TABLEAU NOIR — Sue Ellen Jeantet, déléguée régionale PIE, Bourgogne — Institutrice — Participante 1999-2000 — Sur le tableau noir de ma classe, j’écris la date comme chaque matin : lundi 11 septembre. Par réflexe, j’ai envie d’écrire 2001. Je me souviens que j’étais sur l’autoroute quand j’ai appris la nouvelle. J’ai cherché tout de suite à joindre Granny and Papy, mes parents d’accueil, car je savais qu’ils devaient aller à NYC pour ses affaires. Toutes les lignes étaient occupées. J’ai eu un moment de panique. Je me souviens de tout comme si c’était hier. Aujourd’hui, comme chaque matin, on commence par une séance d’anglais. Je voudrais parler du 11-Septembre à mes élèves. Mais à quoi bon : le plus jeune avait 1 an quand c’est arrivé !

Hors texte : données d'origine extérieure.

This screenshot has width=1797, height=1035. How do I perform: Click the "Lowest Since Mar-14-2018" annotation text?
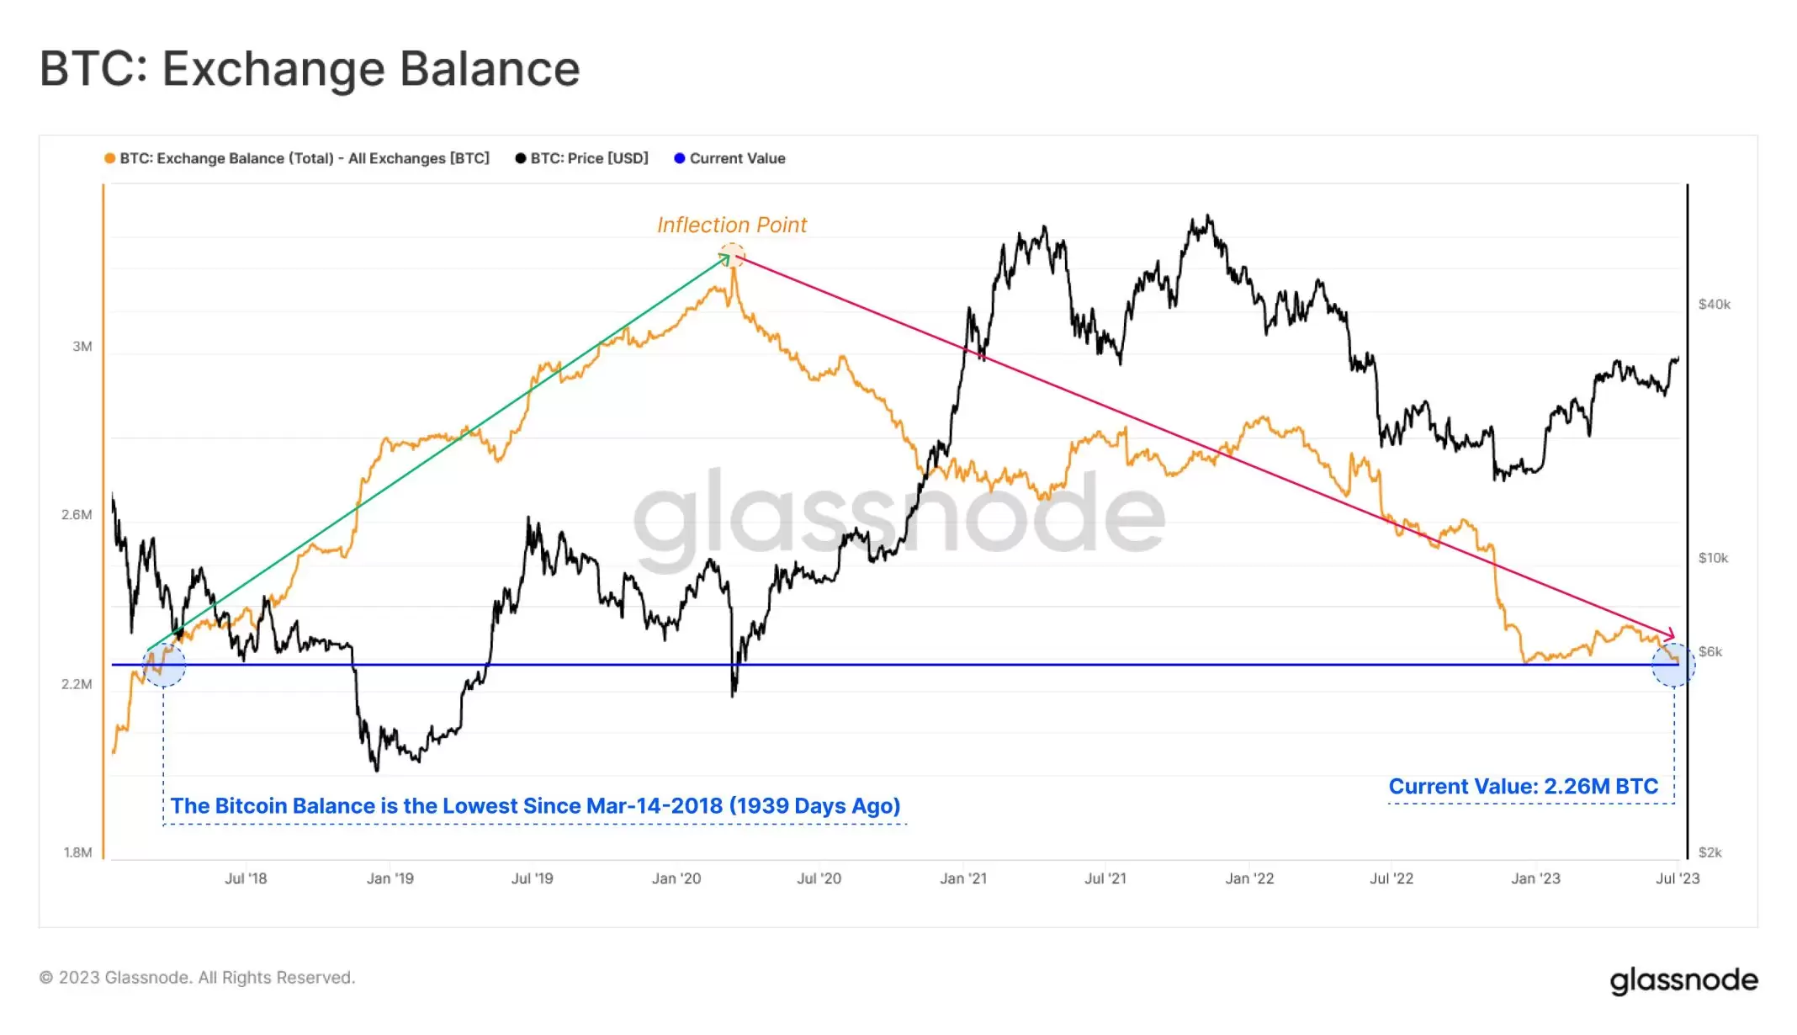click(x=535, y=805)
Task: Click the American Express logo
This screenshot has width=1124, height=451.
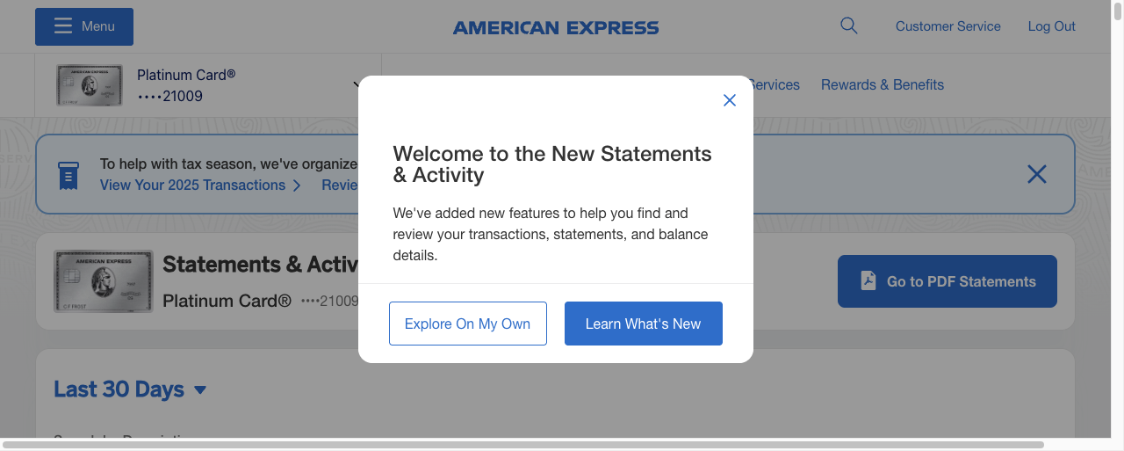Action: (556, 28)
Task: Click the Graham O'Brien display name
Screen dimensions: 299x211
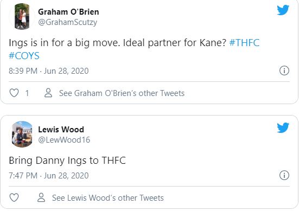Action: pos(69,12)
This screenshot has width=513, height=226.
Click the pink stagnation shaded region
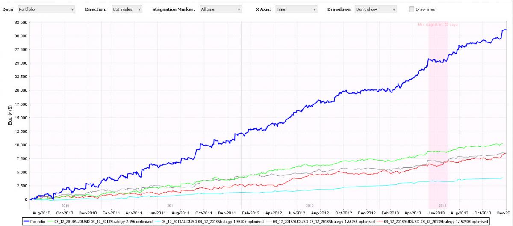point(438,116)

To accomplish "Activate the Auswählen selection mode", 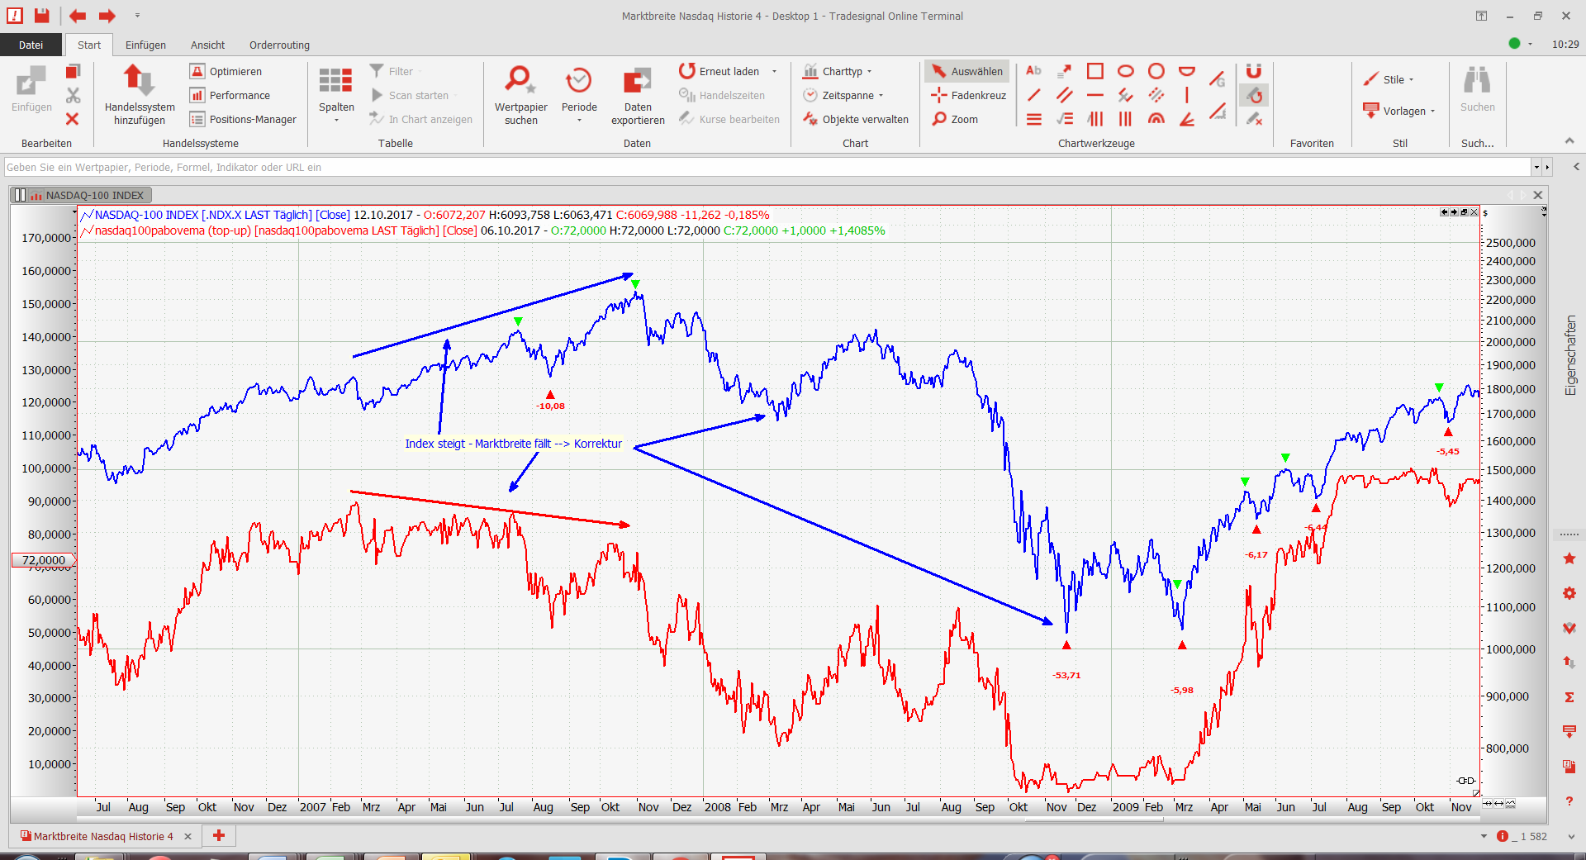I will [967, 72].
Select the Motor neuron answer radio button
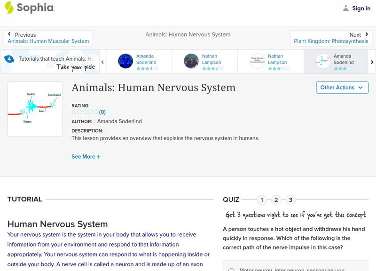 click(x=231, y=270)
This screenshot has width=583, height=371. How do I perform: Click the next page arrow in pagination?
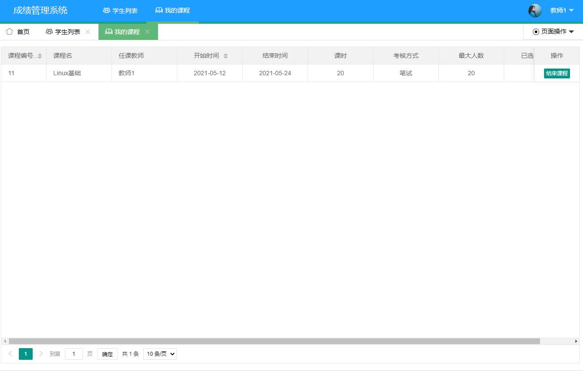(x=41, y=354)
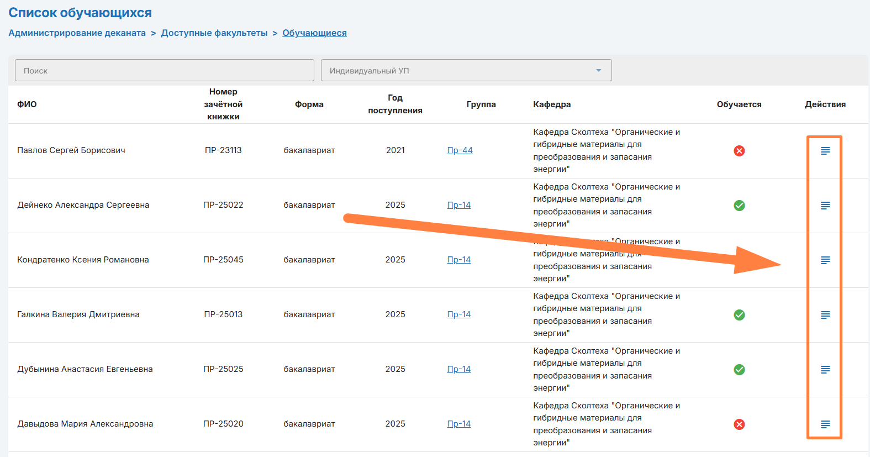This screenshot has height=457, width=870.
Task: Click green status icon for Дубынина Анастасия
Action: tap(739, 370)
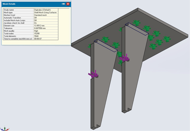Pin the Mesh Details panel
190x131 pixels.
point(63,4)
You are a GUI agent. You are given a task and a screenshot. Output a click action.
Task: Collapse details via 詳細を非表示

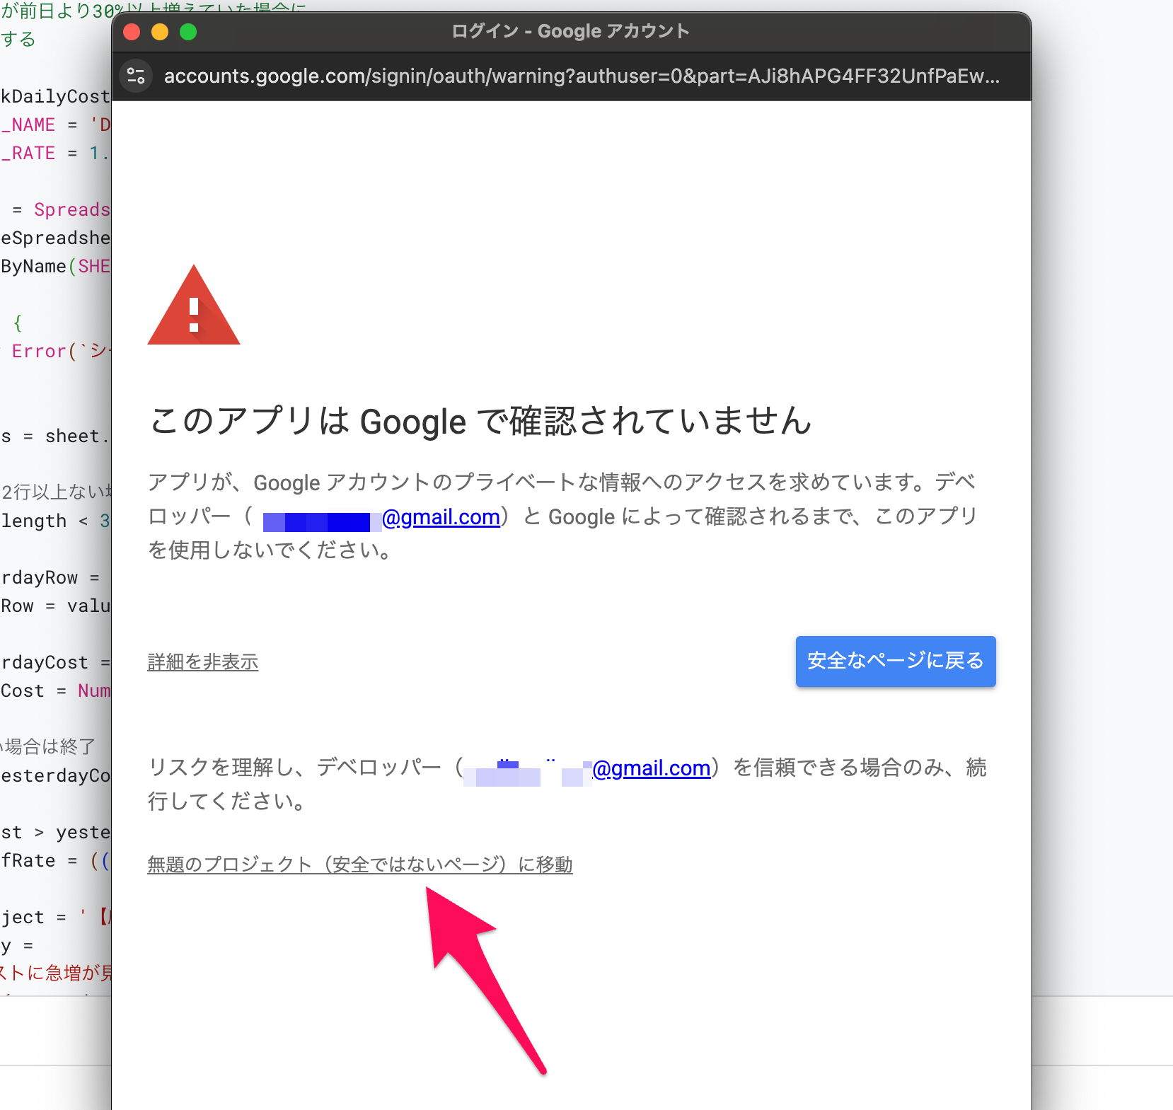203,662
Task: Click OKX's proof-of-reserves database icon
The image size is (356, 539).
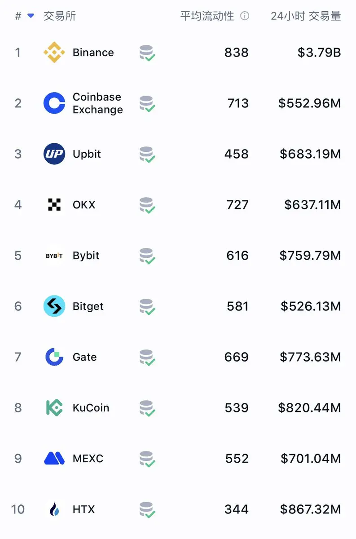Action: [147, 205]
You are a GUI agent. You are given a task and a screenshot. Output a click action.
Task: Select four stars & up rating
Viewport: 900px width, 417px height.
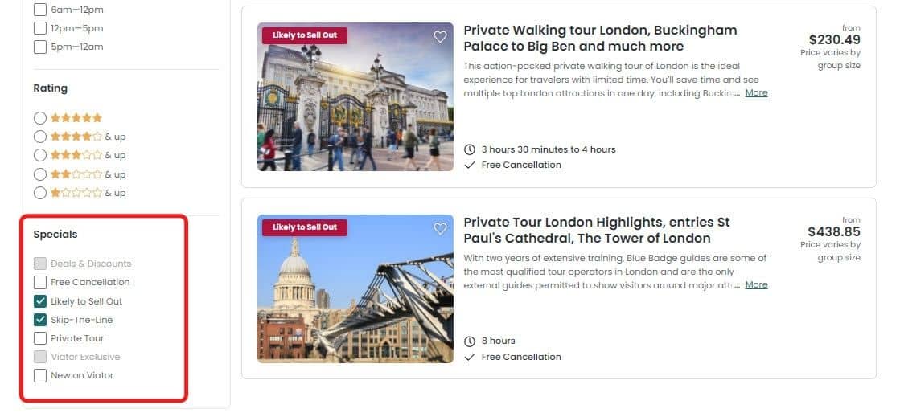[40, 137]
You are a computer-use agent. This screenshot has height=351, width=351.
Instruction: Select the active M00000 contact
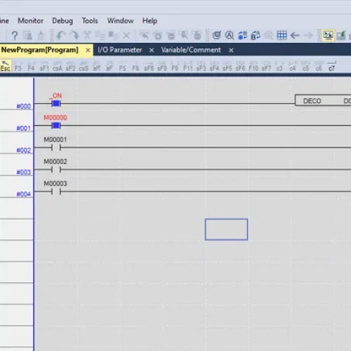click(55, 126)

L’USAGE DU MONDE— Nolwenn Le Feunteun, auteur-adaptateur, déléguée régionale PIE Nord-Pas de Calais — Participante au programme d’une année scolaire 1997/1998, Anchorage, Alaska, USA — J’aimerais pouvoir écrire que ce 11 septembre 2006 a été pour moi une journée passionnante, que je l’ai passée à écrire les sous-titres français du dernier film de Woody Allen ou de Martin Scorsese, mais ce serait mentir ! Je suis auteur-adaptateur —non, rien à voir avec les prises de courant— je traduis des documentaires, des séries ou des films, soit en créant les sous-titres, soit en écrivant une adaptation française la plus synchrone et la plus fidèle possible, pour les comédiens qui doubleront l’original. Mais en ce moment je n’ai pas de contrat, donc aujourd’hui, j’ai passé une journée de chômeuse.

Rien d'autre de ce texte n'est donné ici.